PEDIDO DE AÇÃO CAUTELAR
Cuida-se de ação cautelar, com pedido de liminar (fls. 2-29), ajuizada por Aarão de Moura Brito Neto e Marcelo Tenório da Cruz, prefeito e vice-prefeito, respectivamente, do Município de Mangaratiba/RJ, visando à concessão de efeito suspensivo a recurso especial a ser interposto de acórdãos do Tribunal Regional Eleitoral do Rio de Janeiro (TRE/RJ) que, mantendo parcialmente sentença proferida em sede de ação de impugnação de mandato eletivo (AIME), cassou os mandatos dos ora requerentes, em razão da prática de abuso do poder econômico (fls. 217-261).
PARECER DO TSE
I - ABUSO DE PODER ECONÔMICO PELO USO INDEVIDO DOS MEIOS DE COMUNICAÇÃO SOCIAL (ART. 22, DA LEI COMPLEMENTAR 64/90).
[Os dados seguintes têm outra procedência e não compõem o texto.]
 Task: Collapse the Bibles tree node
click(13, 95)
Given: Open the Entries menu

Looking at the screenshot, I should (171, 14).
A primeira causa de pedir radica na utilização indevida dos meios de comunicação social e abuso de poder econômico pelos impugnados, mediante a publicação de matérias amplamente favoráveis ao então Prefeito Aarão de Moura Brito, nos jornais O Foco, Atual e O Correio, três periódicos com significativa circulação na localidade, que estariam inteiramente comprometidos com o esforço de campanha do postulante à reeleição.
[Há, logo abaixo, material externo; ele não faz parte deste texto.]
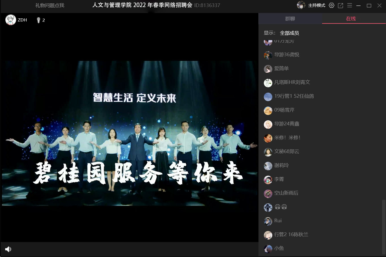Expand the 全部成员 display filter

pyautogui.click(x=289, y=33)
A judiciosa análise empreendida pela Procuradoria Regional Eleitoral nos autos permite entrever a nítida utilização dos indigitados veículos de imprensa como instrumento de propaganda dos réus, sendo certo que as matérias favoráveis não ficaram adstritas ao ano de 2007, como quer fazer crer a laboriosa defesa de Aarão de Moura Brito e Marcelo Tenório, conforme bem ilustram as fotocópias de fls. 432 e 433, pertinentes a dois dos periódicos mencionados - O Foco e Jornal Atual. O primeiro jornal, em matéria publicada, aos 13 de junho de 2008, fazia grande alarde sobre a tramitação de projeto de reestruturação de cargos na Casa Legislativa local, com destaque para o implemento de um substancial reajuste para o funcionalismo de Mangaratiba, a viger a partir de janeiro de 2009, segundo proposta encaminhado pelo "Poder Executivo de Mangaratiba', sendo evidente o deliberado intento de obter o apoio dos servidores municipais, à vista do projeto que lhes beneficiava, às vésperas do pleito.
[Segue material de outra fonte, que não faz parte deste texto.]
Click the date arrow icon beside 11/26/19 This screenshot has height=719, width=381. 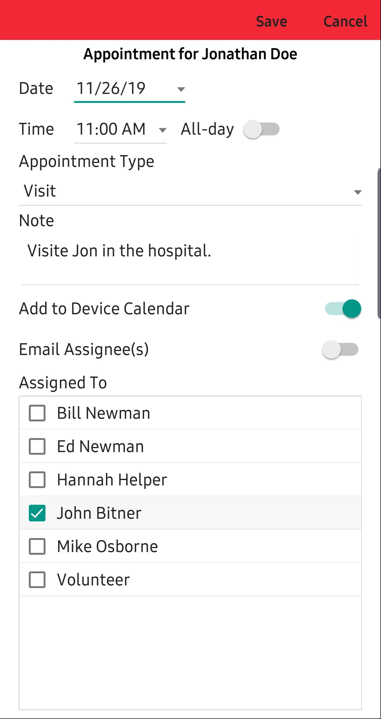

Releva observar que o passionalismo dos periódicos e o seu comprometimento com a administração do atual Prefeito foi excepcionalmente contemplada pelo decisum impugnado, ao constatar que de fevereiro de 2008, até outubro daquele mesmo ano, mês das eleições municipais, as empresas T. M. Comunicações Ltda. (jornal "O FOCO") e Costa Verde Comunicações Ltda. (jornal "ATUAL"), receberam da Prefeitura de Mangaratiba as quantias totais de R$ 24.000,00 (vinte e quatro mil reais) e de R$ 30.943,00 (trinta mil, novecentos e quarenta e três reais), respectivamente.
Uma breve digressão sobre o conteúdo das publicações bem revela o seu caráter evidentemente panfletário, a expressar verdadeira apologia do Chefe do Executivo.
Raciocínio símile inspira a situação em exame, em que a propaganda política do governante municipal, Aarão de Moura Brito, travestida de jornalismo, visava criar uma imagem de estadista que inegavelmente o habilitaria a um segundo mandato, reduzindo consideravelmente as possibilidades de qualquer candidatura de oposição que se aventurasse a defrontá-lo no pleito subsequente. Sob tal perspectiva, afigura-se evidenciada a potencialidade dessa estratégia publicitária ilícita, se considerado que o político agraciado com as reiteradas "matérias jornalísticas" já ocupava a Chefia do Executivo em Mangaratiba - estando, portanto, em natural evidência -, sendo certo que os incontáveis predicados que lhe foram atribuídos pelos três periódicos mencionados, durante todo o último ano de mandato, forçosamente ostentavam aptidão para criar junto aos eleitores uma imagem imaculada de que se estaria diante do mais proficiente administrador.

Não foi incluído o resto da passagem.